Kevin looked at the floor, folded his hands, and thought in silence.
“Who would blame me? How am I supposed to give a baby away? How is anyone supposed to give a baby away they want to raise? I’ve kept all of this bottled up the whole time Carolyn has been pregnant because there were more important things for me to manage than these emotions. The only question that remained was whether my fist would punch a hole through the wall or if I would simply make a dent. Yet I know a lot of people will think we will simply be relieved this is over. We should just get on with our lives as though nothing ever happened. I don’t know how we’ll ever be able to do that.”
“‘The best way out is through.’ Are you familiar with that Robert Frost poem?” Kevin asked.
“No,” said Sean quickly. Once again, Sean looked cranky that Kevin was citing a passage from spirituality or literature that he didn’t know. He looked at me, the language arts teacher, as if I ought to know the line, but I hadn’t a clue.
“It is a line from the poem ‘Servant to Servants,’” Kevin said. “It’s about a woman who shoulders a big burden of work.
By good rights I ought not to have so much
Put on me, but there seems no other way.
Len says one steady pull more ought to do it
He says the best way out is always through
We looked at him for a few seconds, waiting for him to explain to us what he meant.
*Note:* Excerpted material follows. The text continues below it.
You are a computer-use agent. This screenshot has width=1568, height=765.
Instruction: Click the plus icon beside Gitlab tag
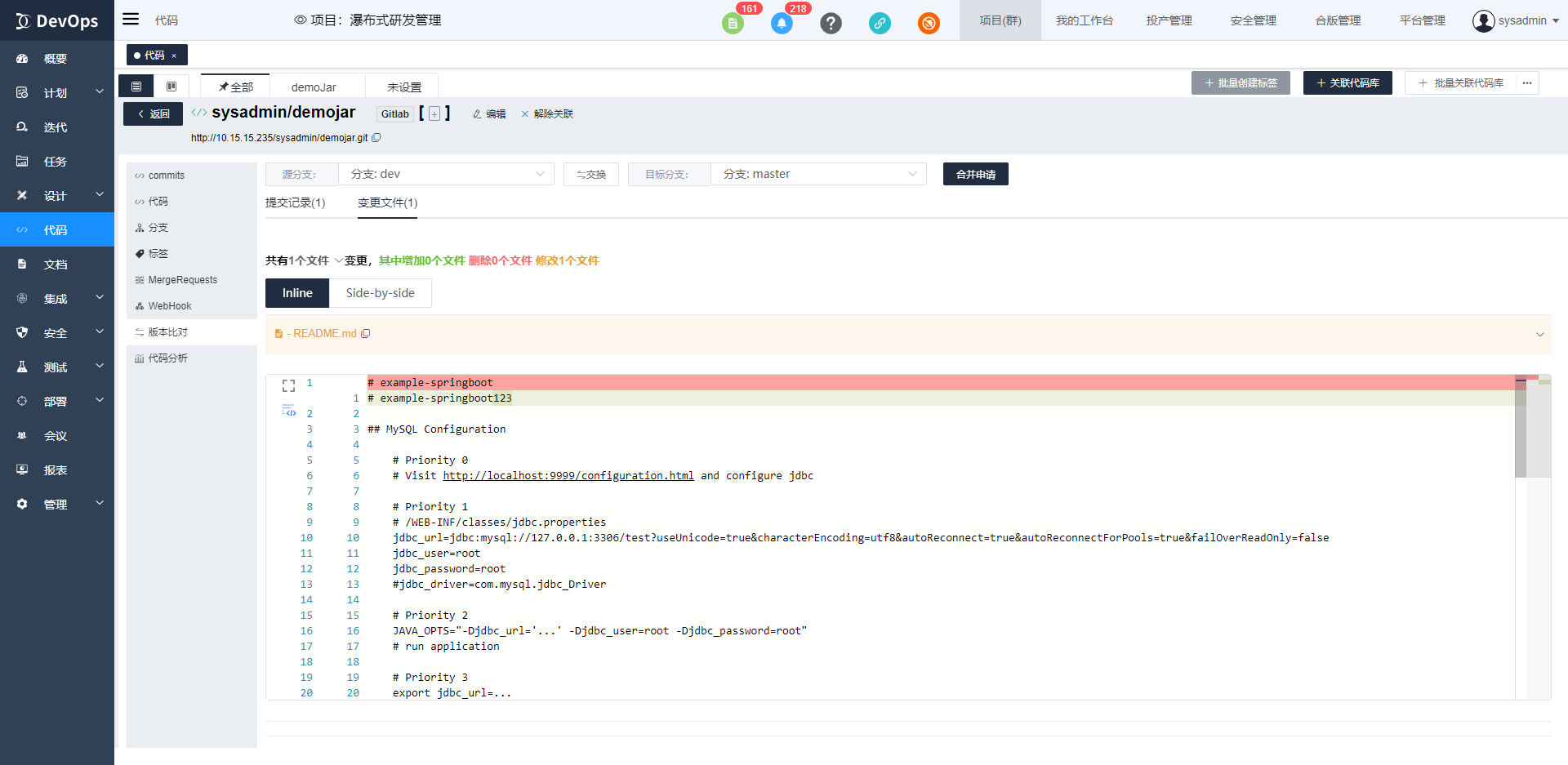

“When I consider the options that have been available to you, those lines seem to fit your situation,” he said. “You see, you could have made the choice to terminate, because it would have been easier. You didn’t because that would have been wrong. You could have made the choice not to reach out to the Morells, because it would have been easier to protect yourselves from the people who could hurt you the most. You didn’t because that would have been unkind. You could have refused to develop an attachment to this child because it would have lessened the blow of his departure. You couldn’t because you love him. Now you are faced with the unknown. What lies ahead? Your surrogate could miscarry. The Morells could take the baby, never allowing you to see him again, and your actions could be exploited by others for personal gain. All of that could go wrong, but my guess is that you’ll get through those possible disasters.”
“Well, of course we’ll survive them,” I said. “We’ll still be alive, and we’ll still have our family and our work. But through? What do you mean by through?”
“You have to face it, all of it, all the emotions,” he said. “When people tell you that you should be feeling a certain way or behaving in the way they would, that’s not where your focus should be. Whatever you are feeling, if it’s sorrow or grief or that you want to punch your fist through the wall, all of that is completely justifiable. Don’t restrict the way you feel to fit someone else’s agenda, someone else’s idea of conduct. The best way out is through these emotions. Fully experience them, fully feel everything you feel. Only if you do that will you be able to get to the other side of this traumatic experience. The best way out
is
through. You will get there, and in the end you’ll be all right.”
We knew Kevin was right. We’d been fighting and kicking every day as new developments occurred. We had yet to surrender to what was coming. We didn’t need to fight it. We would get out, some day, but first we had to go through.
Would we ever get past “the through”? Time would tell. I was sure scared of what was coming with the delivery and prayed again that I would have the strength to get through it.